# [Document segment]
When car manufactures make a coupé there a tool-kit of tricks they can use to help generate the required sporting image. Two doors of course, coupé owners do not traditionally worry about adult passengers, or even children, especially children, getting into the back. Low is also generally good. Most coupés benefit from the roof getting closer to the floor, as well as it curving down at the back in order to remind any rear seat passengers that have made it inside why they really shouldn’t be there in the first place. Peugeot elected to coupéise the 104 by essentially taking a large saw to everything behind the front doors. The result was a car that looks as if the people designing the back end had simply not turned up for work, there really wasn’t much of a back. A big flat rear hatch covered the hole left by the removal of the rear two doors. The roof didn’t so much swoop as just… stop. The traditional lack of rear passenger space was thus effectively created but Peugeot did put a rear bench seat in, more as a challenge than in any expectation of use. The front end was left entirely untouched. The new three door coupé range was given the appellation “Z” to differentiate it from its more useful cousins and Peugeot launched it onto the waiting French public.
Maybe you are now picturing the 104 coupé based on the description of the above paragraph. Maybe you are comparing it to the description of the 304 and 504. Maybe you aren’t filled with confidence in the new arrival. The only thing you can say about Peugeots method was that, bizarrely, it worked. The original car was modern, efficient, comfortable. It was a lot of very useful things, but it was absolutely not stylish. Practical rarely is. Creating the coupé added in a pile of gallic character. Removing a quarter of the car added an extra helping of attitude. It fizzed. It was perky and alert. The four wheels now right at each corner imparted energy to it. The flat sloping rear looked like it was pushing the car along. The relatively longer front made it look like there was a lot of engine for such a small space. It looked like it might be a fun. That’s Fun with a capital F. The new Z style cars were a big hit, just not in Britain of course.
The small boxy shape behind the overtaking Citroen DS was of course a 104 coupé. By this time Peugeot had managed to squeeze a 1360cc engine into the front in replacement of the original 1124cc. The new bigger engine pushed out more power but of course in accordance with the French law of car top speed resulted in exactly the same terminal velocity. At this moment the 104 drivers’ need to go faster was manifestly greater than that of the CX driver. This meant that his car was correspondingly faster despite the huge difference in engine size. The CX driver simply needed to get out of the way. Luckily my father had left the required three car spaces between us and the car in front, which the CX promptly pulled into and the tiny 104 flashed off into the distance it’s engine buzzing with the furious sound of a million highly trained and very angry assault wasps. Events like that can be a revelation to a young boy that loves cars.
And so, a sort of game began to develop although how it started and exactly why have become blurred by time. As we puttered along at the indicated seventy kph both me and my dad kept an eye out for any more of the tiny coupés. Each time one zipped past it became remarked upon. There was speculation about maybe trying to catch one although even at thirteen I realised this was just a heat-induced fantasy. The tiny cars did however become insolubly associated with holidays, France and motorway journeys.

# [Instruction]
Please say what engine Peugeot fitted in the 104 coupé in place of the original 1124cc unit, according to the passage on the Peugeot 104 coupé. You won't need the material that comes next.

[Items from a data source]

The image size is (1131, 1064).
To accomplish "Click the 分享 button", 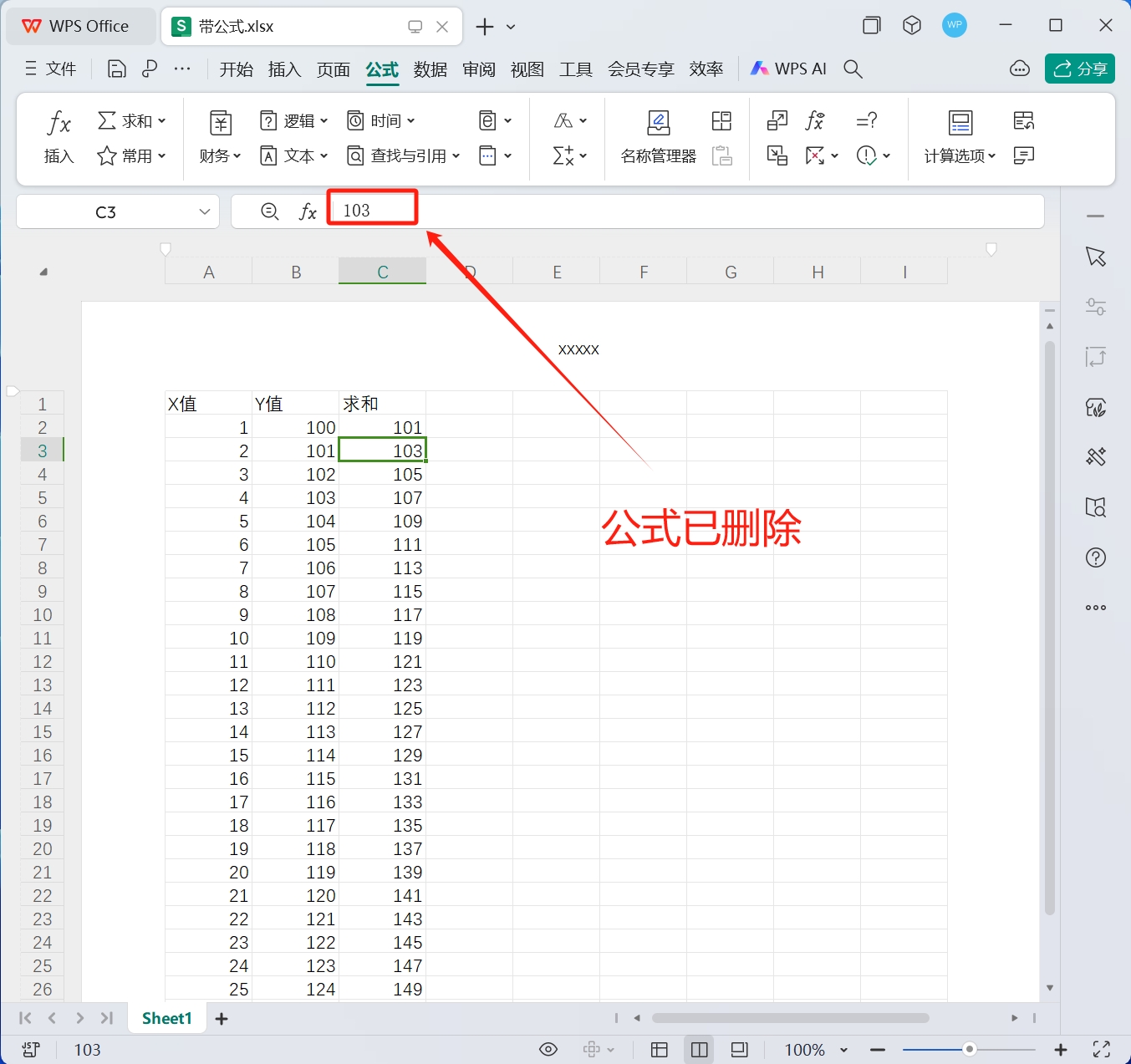I will coord(1079,69).
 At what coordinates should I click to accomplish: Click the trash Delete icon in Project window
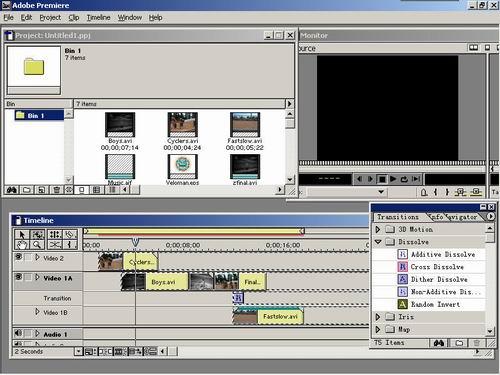pyautogui.click(x=56, y=190)
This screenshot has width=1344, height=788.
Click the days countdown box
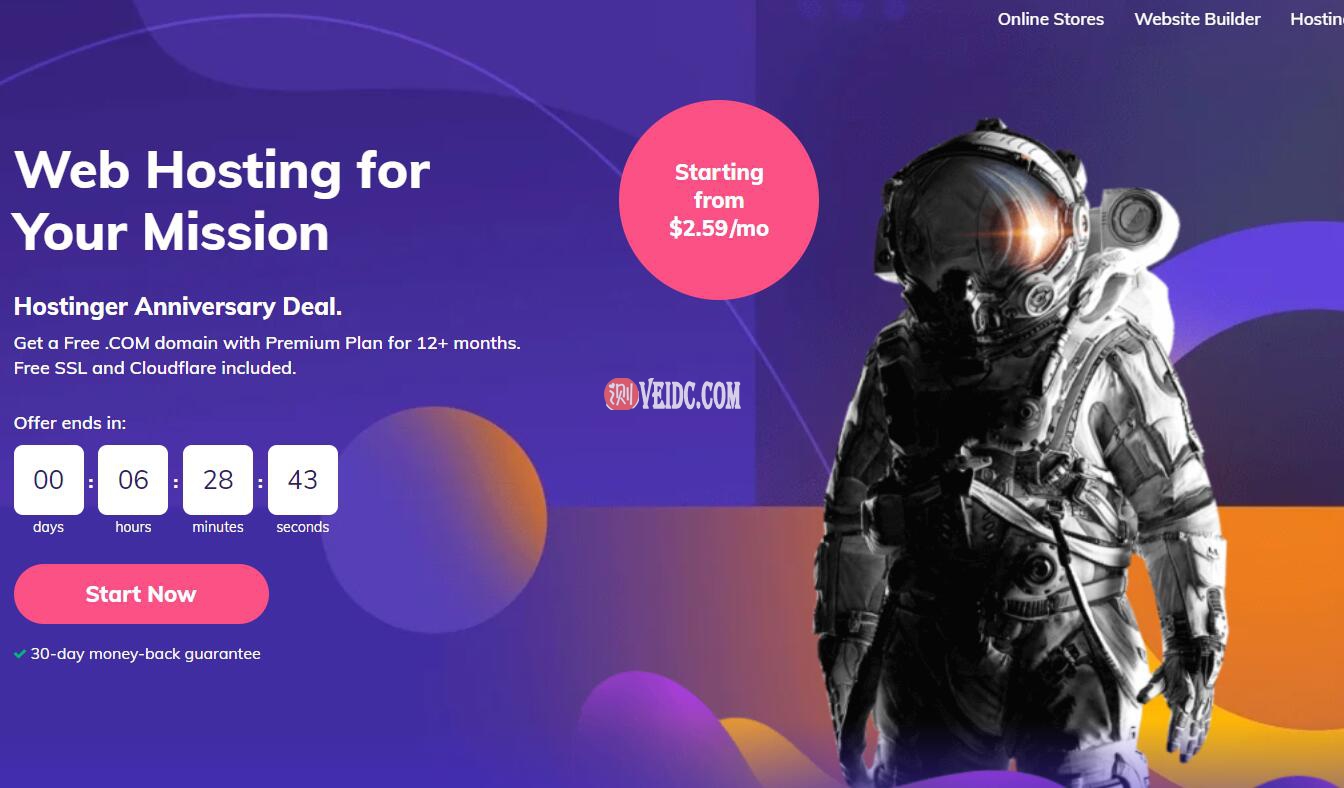tap(48, 480)
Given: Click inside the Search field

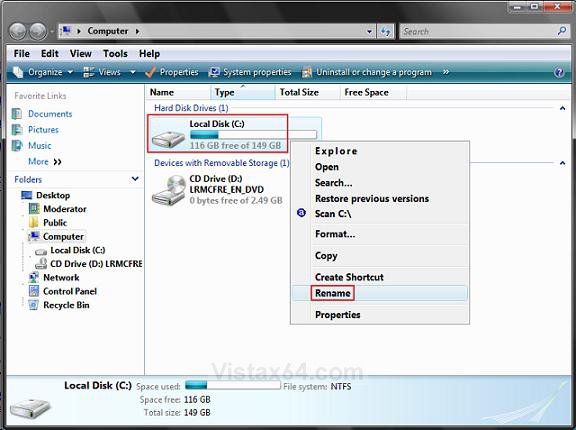Looking at the screenshot, I should click(478, 32).
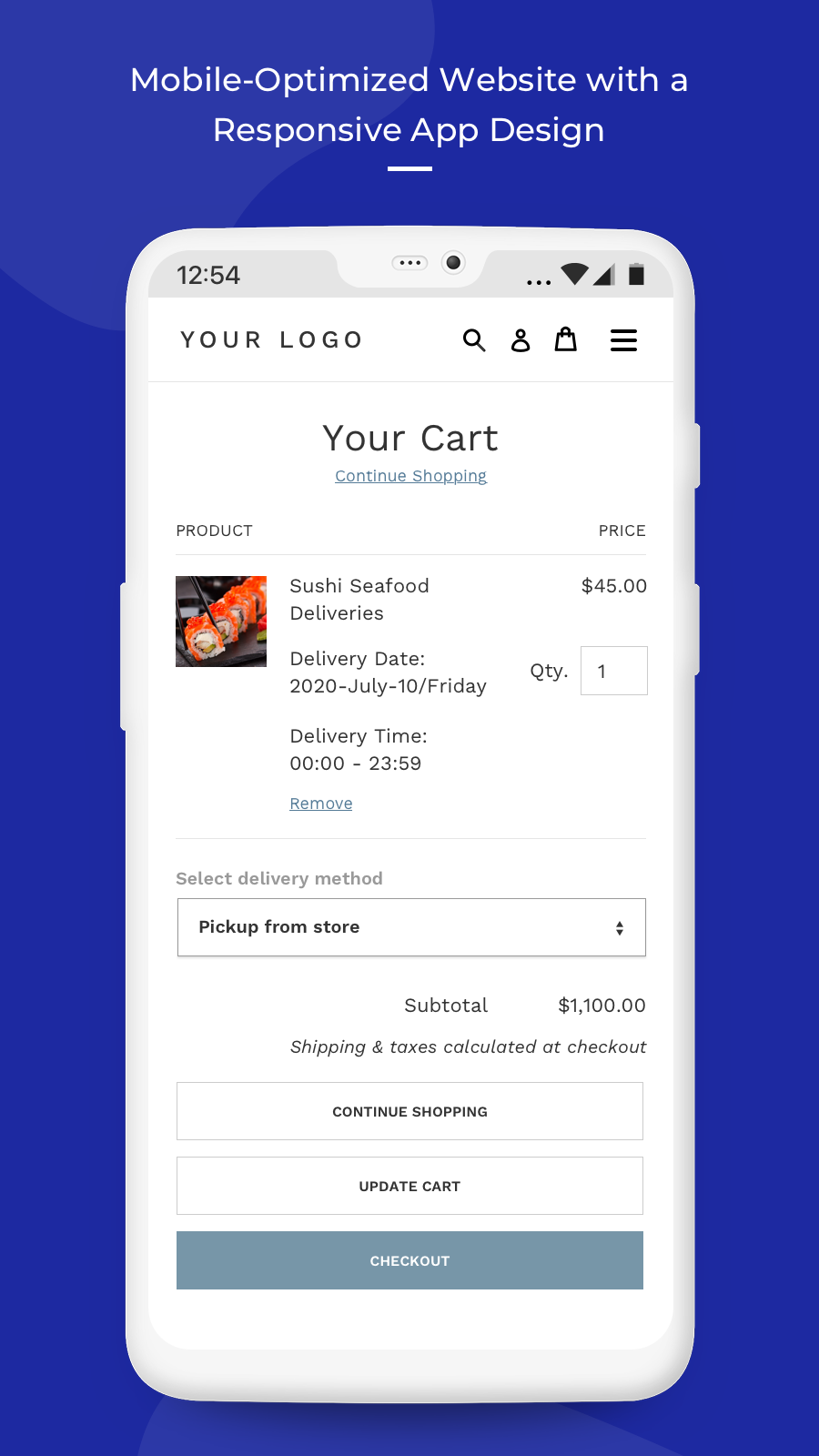Screen dimensions: 819x1456
Task: Click the YOUR LOGO store logo
Action: click(x=272, y=340)
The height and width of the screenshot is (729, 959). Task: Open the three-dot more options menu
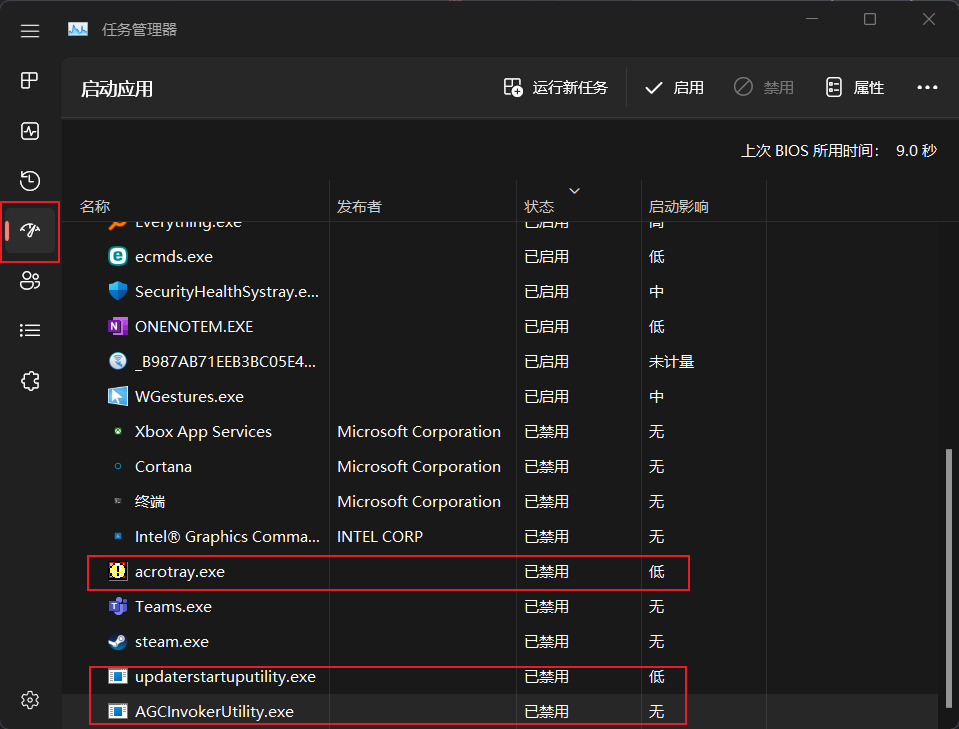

# [Output of the task]
A 1360cc engine.